The second vDS provides several different network topologies. Some of these topologies are covered in this section. Note in these examples, we focus on the connectivity from the vDS and do not take the NIC card to vDS uplink into consideration as with the new feature for custom profiles there are too many combinations to cover in this guide.
The first option uses four pNICs, two uplinks on the VxRail (system) vDS and two uplinks on the NSX vDS.
If we now consider the two-vDS design and NIC level redundancy, the VxRail vDS must be deployed using a custom profile using uplink1/uplink2 for all traffic with uplink1 mapped to a port on the NDC and the second uplink2 mapped to a port on the PCIe providing NIC level redundancy for the system traffic. When the cluster is added to VCF, the remaining two pNICs (one from NDC and one from PCIe) can be selected to provide NIC level redundancy for the NSX traffic. The next diagram illustrates this network design.
Note: Both ports from NDC must connect to switch A, and both ports from the PCIe must connect to switch B. This is a requirement for VCF vmnic lexicographic ordering.
There are two options in a six-pNIC design with two vDS. For the first option, we have four pNICs on the VxRail vDS and use two additional pNICs dedicated for NSX traffic on the NSX vDS. This might be required to keep Mgmt and vSAN/vMotion on different physical interfaces and also if NSX-T needs its own dedicated interfaces.
The second option with six pNICs uses a system vDS with two pNIC and the NSX vDS with four pNICs. This increases the bandwidth for NSX East/West traffic between transport nodes. The use case for this design might be when the East/West bandwidth requirement scales beyond two pNICs. The host overlay traffic uses all four uplinks on the NSX vDS, load-balanced using source ID teaming. The Edge VMs by default use uplink 1 and 2 on NSX vDS. This includes the Edge overlay and Edge uplink traffic.
Note: Starting with VCF 4.3, you can select what uplinks to use on the vDS for the Edge VM traffic when a dedicated NSXT vDS has been deployed with four uplinks.
The eight-pNIC option that is illustrated in the following diagram provides a high level of network isolation and also the maximum bandwidth for NSX East/West between host transport nodes. At the cost of a large port count on the switches, each host requires four ports per switch. The VxRail vDS (system) will use four uplinks and the NSX vDS will also use four uplinks.

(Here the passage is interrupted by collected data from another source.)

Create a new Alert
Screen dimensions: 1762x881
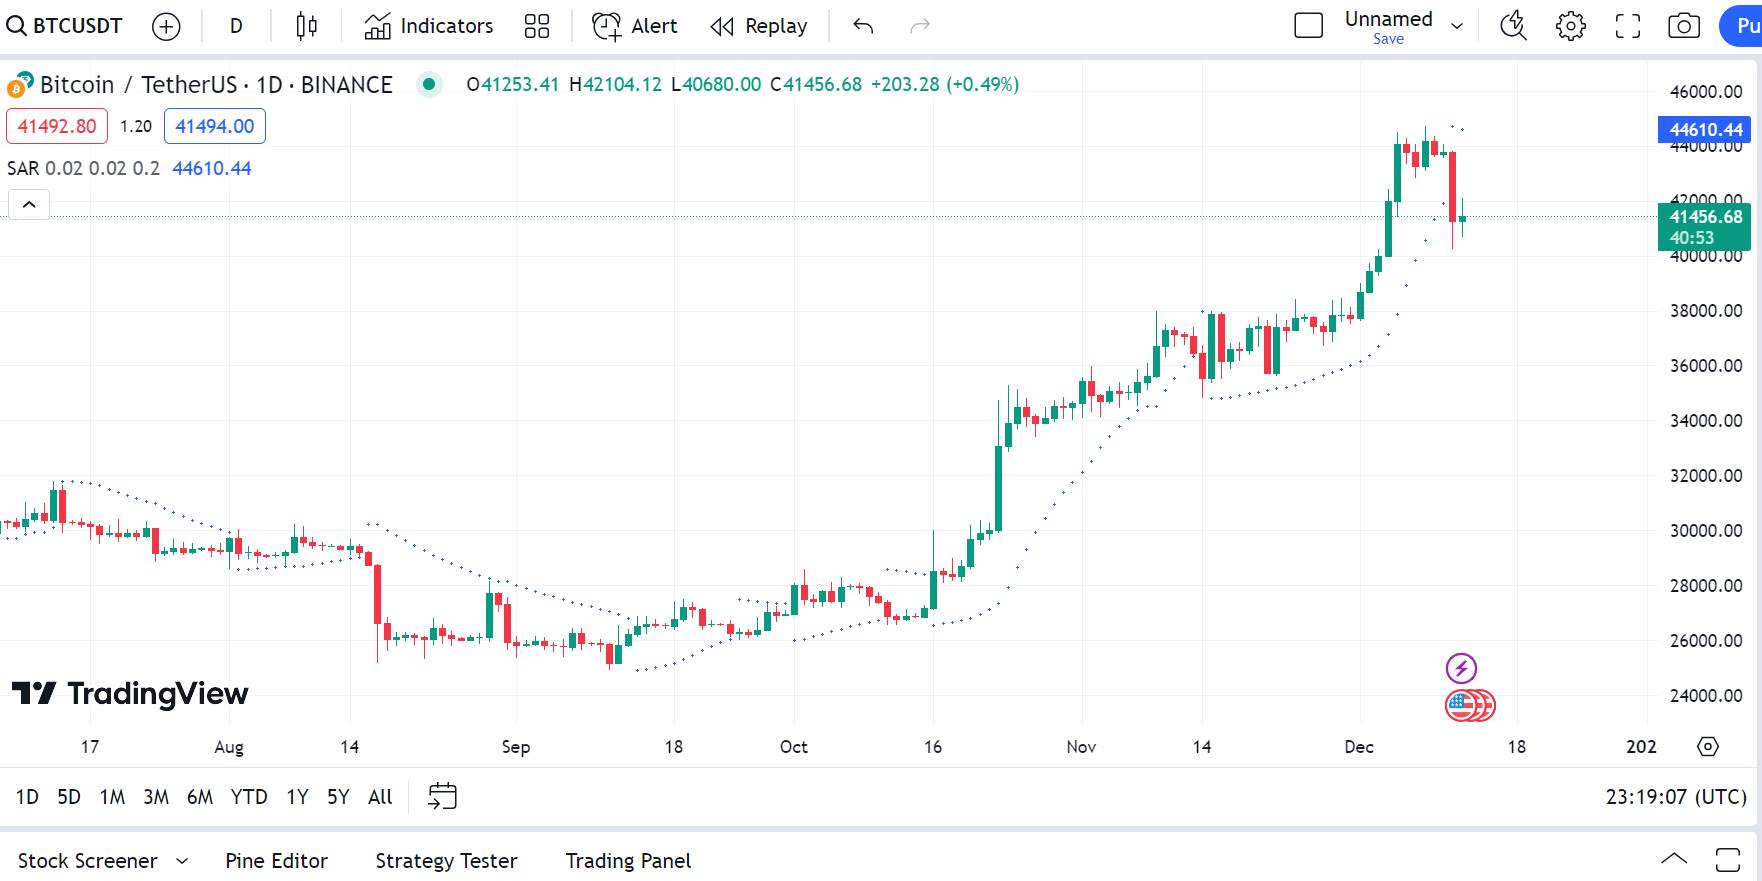pyautogui.click(x=635, y=27)
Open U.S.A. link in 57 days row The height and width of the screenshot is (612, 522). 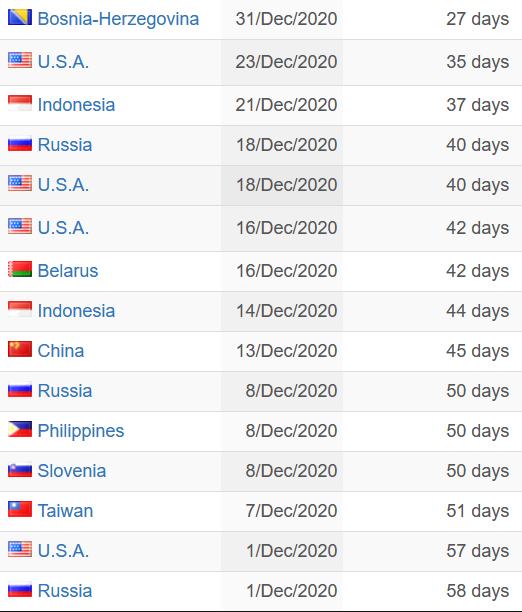(63, 551)
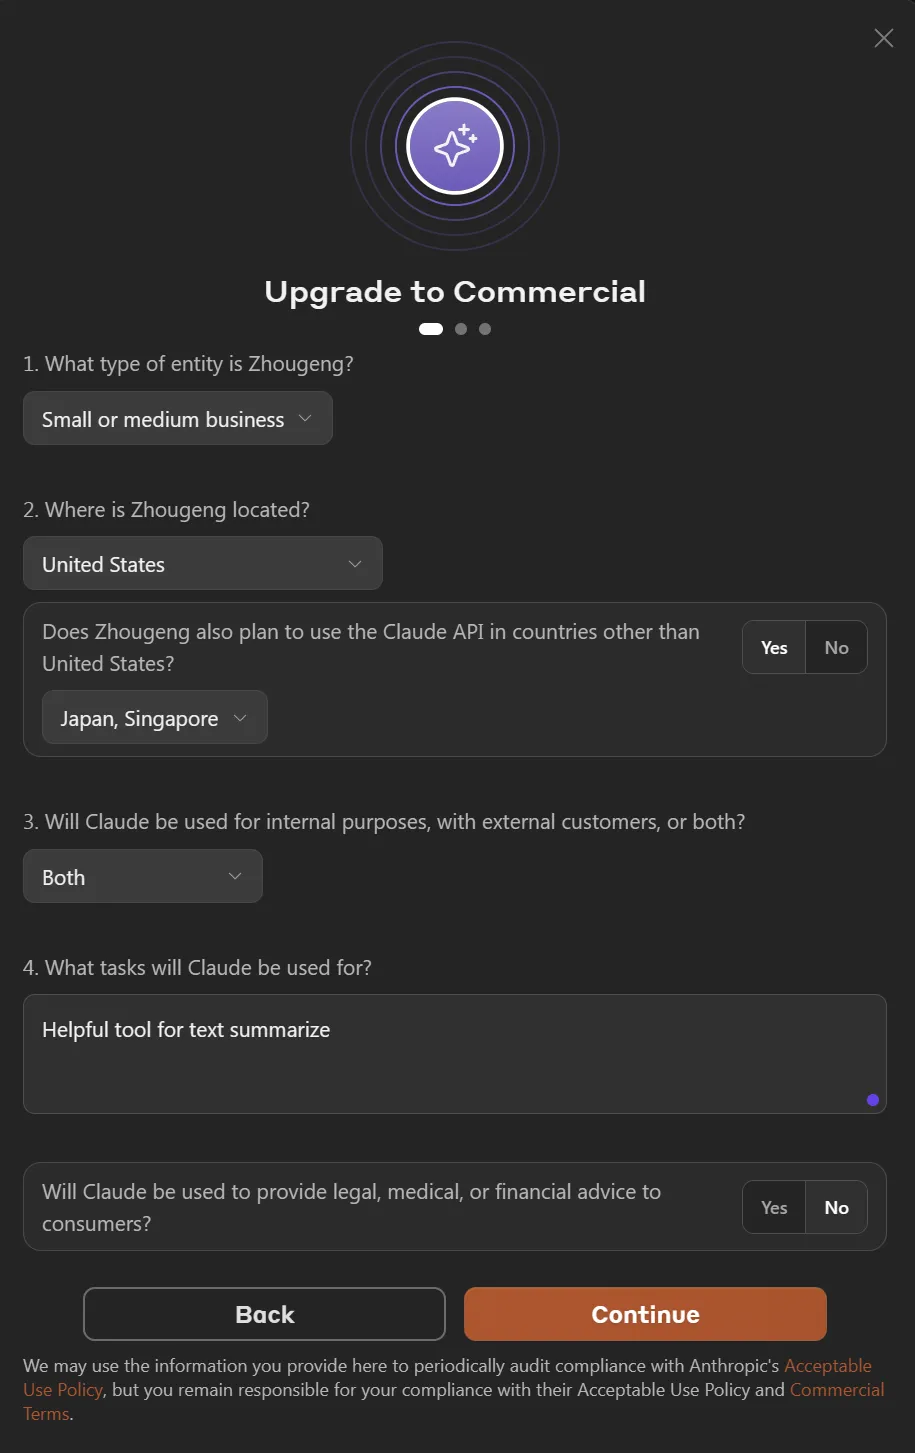Click the purple dot in the tasks textbox
This screenshot has width=915, height=1453.
[873, 1100]
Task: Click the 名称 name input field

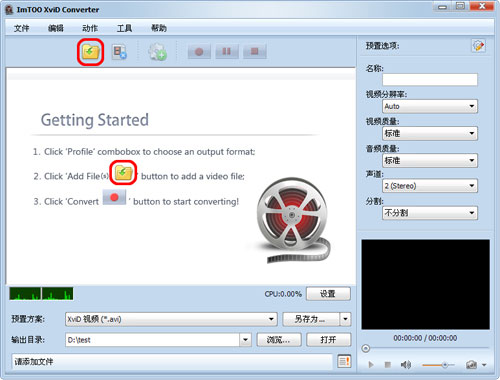Action: (430, 79)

Starting with VCF 4.3.0, you can have two VxRail system vDS to separate system traffic onto two different vDS. For example, vMotion and external management traffic can be on one vDS and vSAN on another vDS. Either one of the two VxRail vDS can be used for NSXT traffic. Alternatively, you can use a dedicated NSXT vDS which will result in three vDS in the network design. In some cases, physical separation is needed for management/vMotion, vSAN, and NSX-T traffic. The three-vDS design provides this capability. We will provide some sample topologies in this section.
In this first example, two system vDS are used. The first vDS is used for management and NSX-T traffic, the second system vDS for vMotion and vSAN traffic. Note that this design also incorporates NIC-level redundancy.
In the next example, vSAN is isolated to a dedicated network fabric. This might be needed if there is a requirement for physical separation of storage traffic from management and workload production traffic.
Another option is to deploy the first system vDS with four uplinks. This option allows separation of vMotion from management and workload production traffic and allows vSAN on its own dedicated vDS. This option requires six pNICs per host. With VCF 4.3, you can pin the NSX-T traffic to the same NICs using either management, vMotion, or vSAN on either vDS. In this example, management NICs have been selected on system vDS1 which is the default behavior in the previous release.
Note: VCF 4.3 provides the option to place NSX-T traffic onto the same two pNICs used for external management, vMotion or vSAN on either system vDS.
A third vDS is required if there is a requirement to isolate NSX-T traffic and vSAN traffic. In this case, two system vDS and an NSX-T vDS are required. The first system vDS is used for management and vMotion, the second system vDS is used for vSAN, and the third vDS is dedicated for NSX-T traffic. This results in six pNICs per host in this network design.